One of my favorite companies in the world is Nestlé SA of Switzerland (Zurich-NESN). Regardless of your age or risk, this stock can comfortably sit in every portfolio.

Every day, Nestlé earns more than $200 million dollars in gross sales – that’s more than some small countries earn in quarterly tax revenues. The stock is a staple in many global portfolios and has delivered the goods to shareholders. Since 2001, Nestle in Zurich has gained a cumulative 115% in U.S. dollars with about 42% of that total return generated from a strong Swiss franc (CHF), 37% from capital appreciation and 21% from dividends.

Nestlé, unlike most of its competitors, is having no problems hiking prices for many of its core brands. And despite surging input costs for things like coffee, cocoa and wheat – key ingredients for Nestlé products – the stock has gained more than 5% this year in local currency.

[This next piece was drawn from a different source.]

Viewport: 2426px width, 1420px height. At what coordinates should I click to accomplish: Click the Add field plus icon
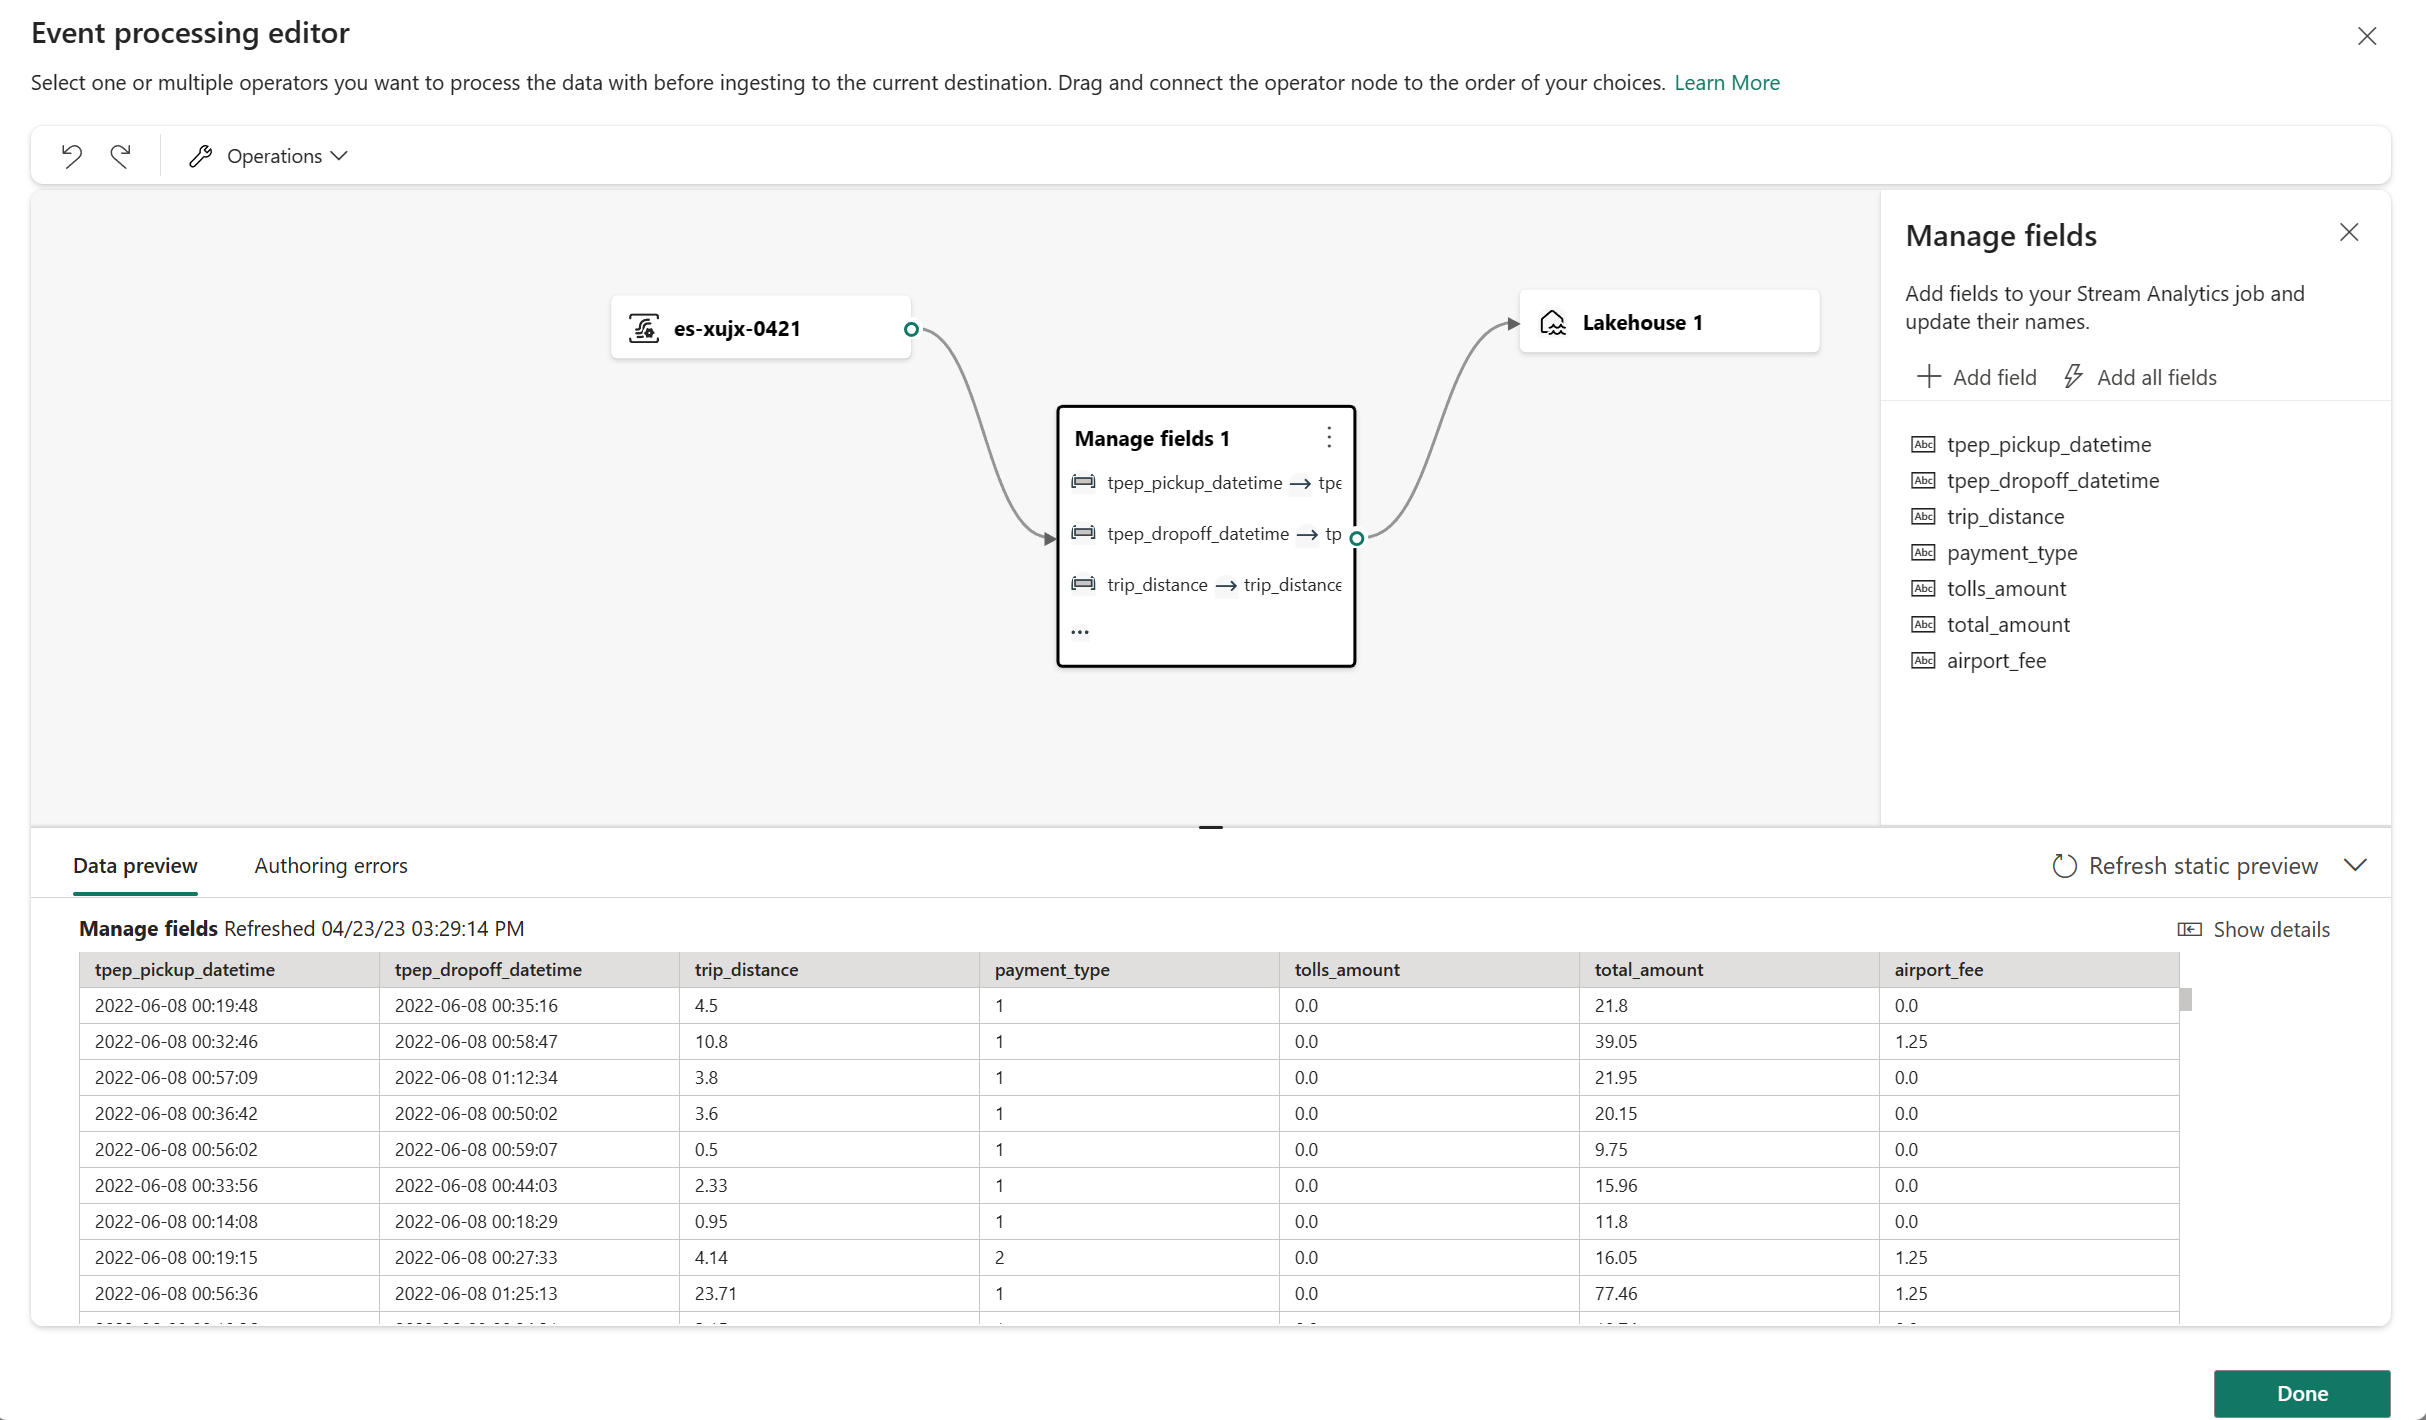(1929, 376)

I love the Nestlé brand. Virtually everywhere I travel, mostly in the United States and Europe, the Nestle logo is ubiquitous.

The company’s Nespresso cafés and coffee pods have been a rage over the last few years with margins fattening, despite rising competition. The brand sells like hot-cakes.

Earlier this week, Nestle announced it purchased a majority stake in one of China’s strongest food brands, Yinlu Food Groups.

It’s no surprise that Nestlé’s profit margins are growing in Asia while either flat or slowing in the West. That’s the story for many global titans, including Coke, McDonald’s, Deere & Co. and General Electric just to name a few blue-chips. The big bucks are out East.

Nestlé, no doubt, is aiming to conquer China through an aggressive expansion vis-à-vis Yinlu and with more than 1 billion mouths to feed, Nestlé is smartly positioned.

In the first quarter, Nestlé boosted its annual dividend by 15.6% — pretty darn impressive considering it’s denominated in a super-strong currency. The stock trade’s below its 52-week high and the dividend yield alone at 3.5% is 68% more than benchmark ten-year Swiss government bonds.

I plugged Nestle in The Sovereign Individual almost three years ago and I still like the company. Nobody does it better than Nestle.